Sobre las utilidades, dijo que “la empresa tiene diferentes fuentes de financiación, por ejemplo, los estudiantes montan un capital social, con el que empiezan la parte productiva, cuando ese capital se agota, hay una fundación que les presta, cuando terminan el proceso empresarial el capital que se obtuvo se invierte en el pago de deudas que contrajeron y la utilidad de la parte productiva es de los estudiantes. De esa parte, hay un dinero que ellos le aportan al laboratorio empresarial del colegio y el resto es para los jóvenes, que luego invierten en paseos estudiantiles y demás.  El año pasado se vendieron $21 millones, lo que es llamativo para ellos”.

Sobre la doble titulación

Carlos Fabio Álvarez Ángel, director del Sena Quindío, dijo que con la institución Luis Granada Mejía realizan un ejercicio que se desarrolla en más del 80 % de las instituciones educativas del Quindío, a través del convenio de doble titulación, que involucra las secretarías de educación departamental y la municipal de Armenia.

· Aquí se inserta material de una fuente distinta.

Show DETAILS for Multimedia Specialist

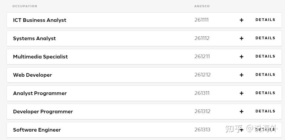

“Nuestros estudiantes de grados 10 y 11, a la vez que hacen su bachillerato tienen la posibilidad de salir con título como técnicos del Sena, en este caso es un ejercicio del cual se ha apropiado la institución, el rector, sus directivos y docentes, para que sea una herramienta que permita generar estrategias de transformación de nuestro sector agrícola, la oportunidad de que nuestros estudiantes aprendices tengan la posibilidad de empezar a estar dentro del ejercicio empresarial a través de la unidad productiva del colegio, y obviamente seguir fortaleciendo las competencias que desde el Sena les damos en la formación”, apuntó el directivo del Sena.

Afirmó que en este caso específico los educandos están cursando el técnico en producción agroindustrial, pero el Sena también ofrece otros programas como el técnico en desarrollo de software, técnico en animación digital y técnicos en temas relacionados con el sector de la industria y la construcción.